Thursday, 25 May 2017

A Quilt is not a Pillow

After I made this pillow for my friend I knew I wanted to make a quilt out of the fabrics I selected. The selection was challenging, but I managed to make the pillow look good and somehow the fabrics all worked together.

I was aiming for a strip/ coin quilt because I loved the look of the pillow but as I cut my fabrics and arranged them at the design wall I quickly became aware: A Quilt is not a Pillow!

What worked so well on a small scale just wouldn't look good in bigger pieces. I just didn't like the way it looked.

I wanted to even arrange the fabrics more randomly and in different widths but that didn't work at all. So I stuck with an even width of 12.5" for each strip.

I had the layout up on my design wall for quite some and stared at it. I remembered what I heard in the QuiltCon lectures and so I was identifying what I liked and what I didn't like and why.

I first identified the different types of fabrics I was using.

These are the high volume fabrics. All very saturated in different colours. The prints are sometimes very busy with stark contrasts.

These are mid volume fabrics but they are also very calming. There is hardly any colour difference in the print itself. I used these for some kind of neutrals in between busy prints.

These are the low volume prints (well, maybe apart from the second from the left). These fabrics are light in colour and low in volume despite the prints on them.

I have seen pictures like this in books before but I think for the very first time in my quilt making process I truly understood the use of so many different prints and the visual impact they have on a quilt. I guess you can read colour and volume theories as often as you like; if you haven't experienced it yourself you haven't truly understood it.

I also identified which fabrics didn't work in the mix:

I love those fabrics, but they are just too busy in the mix. The colour difference in the print is very stark and all in all too busy for what I was aiming for. I'm sure I will use these beauties in a different project in the future though!

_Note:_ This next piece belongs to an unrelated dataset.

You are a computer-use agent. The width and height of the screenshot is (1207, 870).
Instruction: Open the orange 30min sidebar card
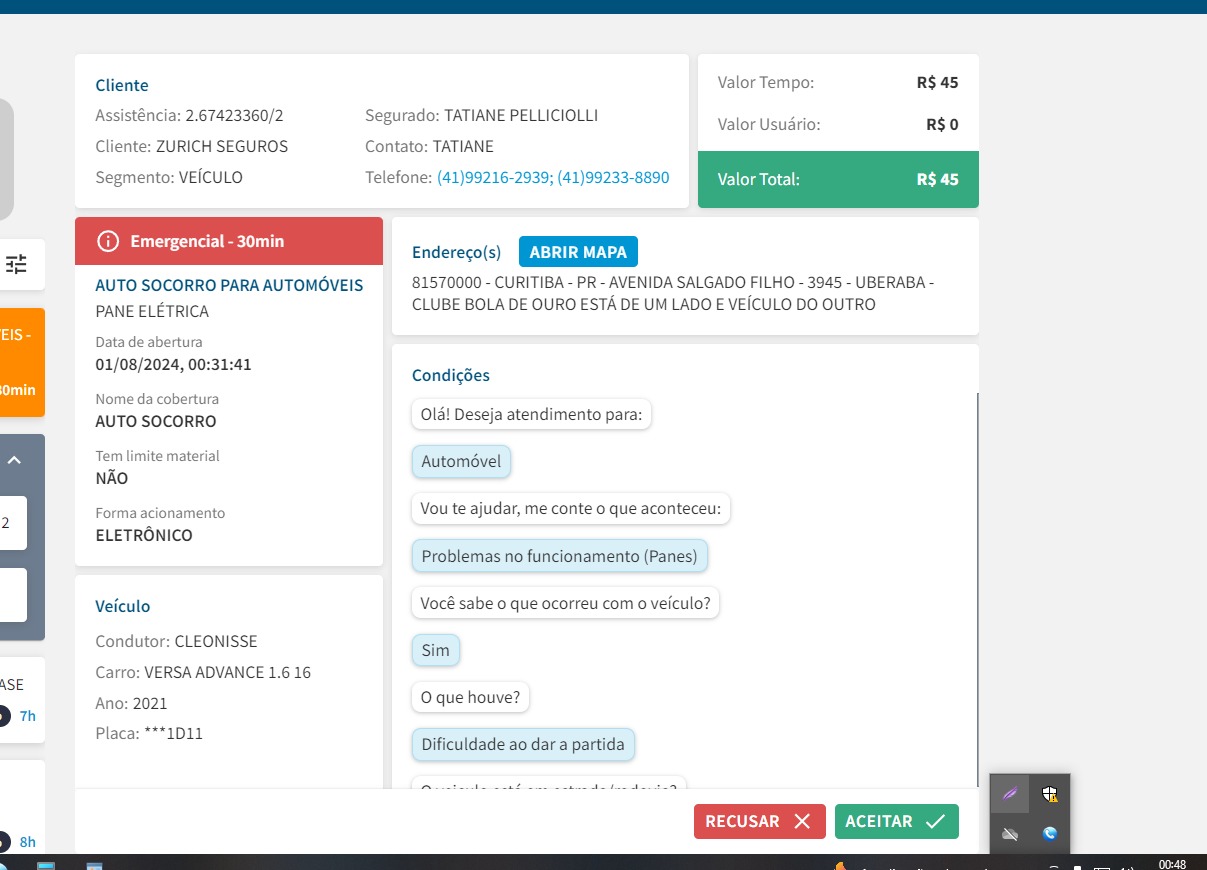[x=21, y=362]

So, here is a detailed before and after shot:

Before: Busy, too busy for my taste.

After removing the two too busy fabrics: Better! Amazing what a little change can do to an overall appearance!

After the photos I also removed the lovely turquoise/ white stripy fabric under the BlockM logo. Too busy.

I carefully selected fabrics for each row and there was also a lot of editing towards the end where I would take out strips and replace them with others to achieve a visually pleasing design.

The quilt top is finished an I'm very happy how it turned out. This quilt truly was a challenge but I have learned so much! I also had fun, so I came up with the name 'Playground' for the quilt not only because I used some of the beautiful fabrics designed by Amy Sinibaldi for Art Gallery Fabrics called 'Playground'.

I also love that now I look at the same fabrics than my friend when she looks at her pillow!


  1. Isn't it interesting to see how small changes in your fabric selection can make a big difference to your quilt? Good job of analyzing what worked for you to get a harmonious result!

  2. Thank you dear Daniela to let us take part of you experience. Small change but deep impact!

  3. I love seeing the process and understanding the assessment! I once took apart a whole big block quilt did not agree with me, and I never felt so relieved!! I love how this turned out, because the palette is so pleasing!! Great job seeing it through to the finish!